Timeloop (Sparseloop) is an infrastructure that aims to provide modeling, mapping and code-generation for Explicitly-Decoupled Data Orchestration (EDDO) architectures, with a focus on for dense- and sparse- tensor algebra workloads. It is built from 3 modular components:

  • A fast analytical model that can emulate a range of EDDO architecture designs and provide performance and energy projections
  • A mapper that that searches for an optimal mapping in the space of mappings of a tensor-algebra problem on a given architecture

An analytical tool is critical to explore the design space of accelerator architectures. The regularity of tensor algebra algorithms allows for (a) building a single unified modeling infrastructure capable of emulating a range of architectural topologies, and (b) building a fast analytical model that can be used in-line as the cost-model for an automated mapper.

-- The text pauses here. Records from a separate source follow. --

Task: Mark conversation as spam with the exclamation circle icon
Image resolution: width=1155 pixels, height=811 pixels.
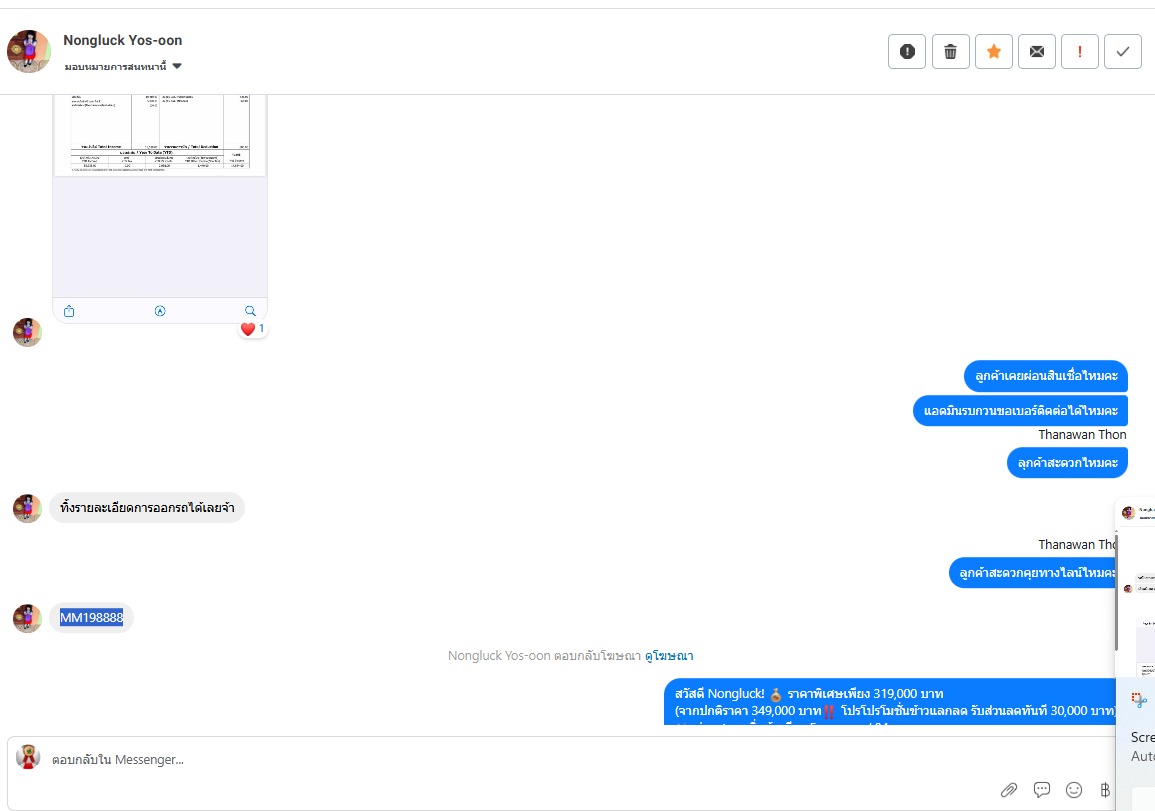Action: pyautogui.click(x=907, y=52)
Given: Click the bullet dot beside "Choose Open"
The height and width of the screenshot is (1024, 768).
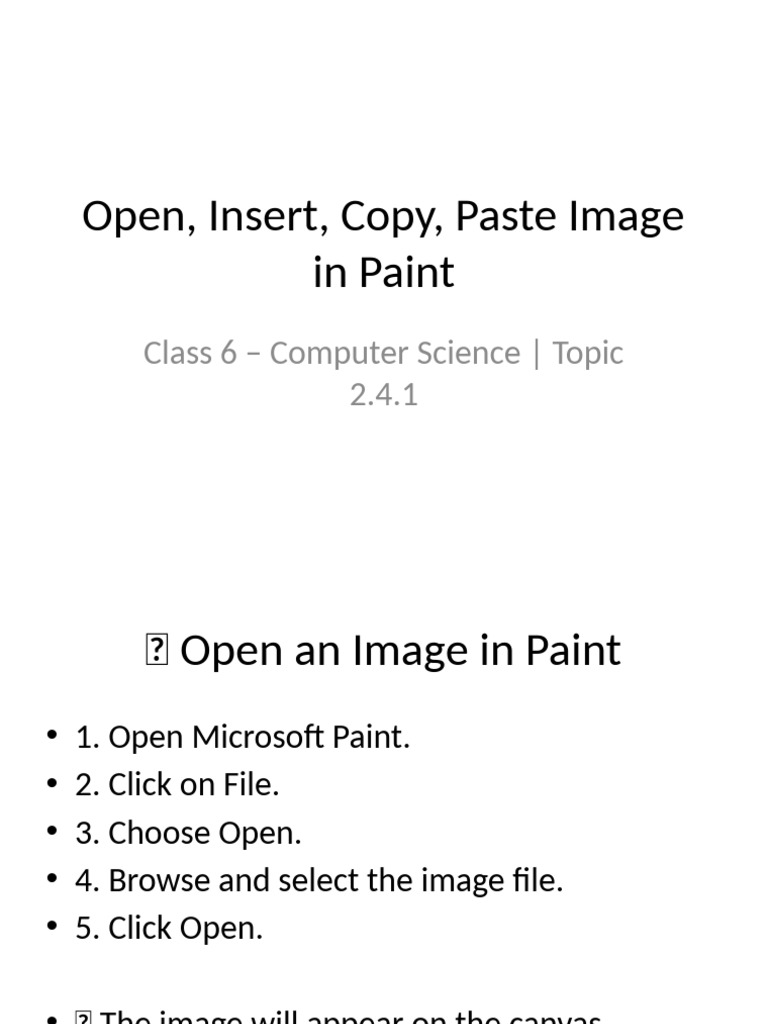Looking at the screenshot, I should click(x=52, y=834).
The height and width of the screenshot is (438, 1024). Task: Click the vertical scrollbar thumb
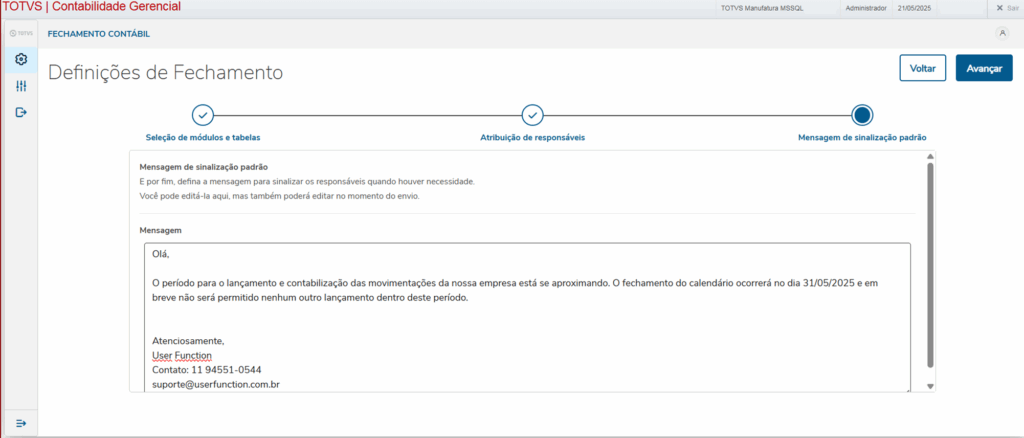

Finding an optimized mapping of an algorithm on a well-known hardware architecture is itself a challenging problem because of the sheer number of mappings that can exploit data reuse via various spatio-temporal hardware reuse mechanisms. On the architecture-design side, the problem is compounded because architectural design-space exploration and mapping-space exploration are intimately inter-related. To evaluate a proposed architecture, one needs to know how the optimized compiled version of a range of applications would perform on that architecture. Timeloop provides the ability to rapidly explore this co-design space, allowing architects to produce better-optimized designs.

Timeloop can be used to systematically model a variety of tensor-algebra accelerators, to evaluate millions of non-trivial architectural dataflows and algorithmic mappings, to explore the interplay of data-movement tradeoffs, to compare existing architectures and explore the design space of proposed architectures, and to explore the opportunities provided by sparsity. Timeloop analytically models working sets that flow through an architecture over time. Workload shape (tensors and their access patterns) and hardware architecture parameters/constraints are provided as inputs. Technology parameters such as multiplier area/energy, SRAM area/access energy for a variety of sizes, wire energy per unit of distance moved, etc. are used to model the costs of buffer-access, wire-transfer and arithmetic operations. Applying the results of the working-set analysis to the access-cost models provides estimates on performance, area and energy. An optimization solver can be used to run the model through the space of solutions to find an optimal solution within user-specified constraints (e.g. an area bound). The model can be validated using cycle-level simulation, product-design data, and synthesis experiments on specific design points, which can further refine the modeling engine or help establish expected error bounds.